Can Rebates for Water-saving Turf Installations in California Be Treated as Taxable Income by the IRS?

It is no secret that California is in and has been under drought conditions for an extended period of time. Abnormally dry and drought conditions were first declared in the state back in 2012. By 2013, most of the state was under some form of an advisory with much of Southern California in severe drought. In 2014 and 2015 extreme and exceptional drought conditions emerge and expanded across the state. The severity and duration of this still ongoing drought has led to breathless, but not entirely impossible, predictions of a potential 200-year drought. In light of such facts, state officials in California have called upon people to do all they can to conserve water including making improvements to property to save water.
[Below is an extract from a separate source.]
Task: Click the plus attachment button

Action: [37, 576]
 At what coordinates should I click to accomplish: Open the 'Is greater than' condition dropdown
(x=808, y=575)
State officials and public utility companies have enacted a number of programs to help Californians save water. This includes a tax rebate intended to encourage home owners to tear out their lawns requiring extensive watering to install more climate-appropriate landscaping. However, the $340 million dollar program run by Metropolitan Water District of Southern California appears to have unintended tax consequences for many of the home owners who received the rebate they received.

Los Angeles Times Profiles the Tax Worries of One Pasadena Home Owner

In a recent feature in the Los Angeles Times, the struggle of a homeowner who attempted to be socially, fiscally, and environmentally responsible is profiled. Tina House may have spent months calculating and computing the advantages and drawbacks of taking the rebate and replacing her landscaping, but she – like others – did not consider potential tax implications.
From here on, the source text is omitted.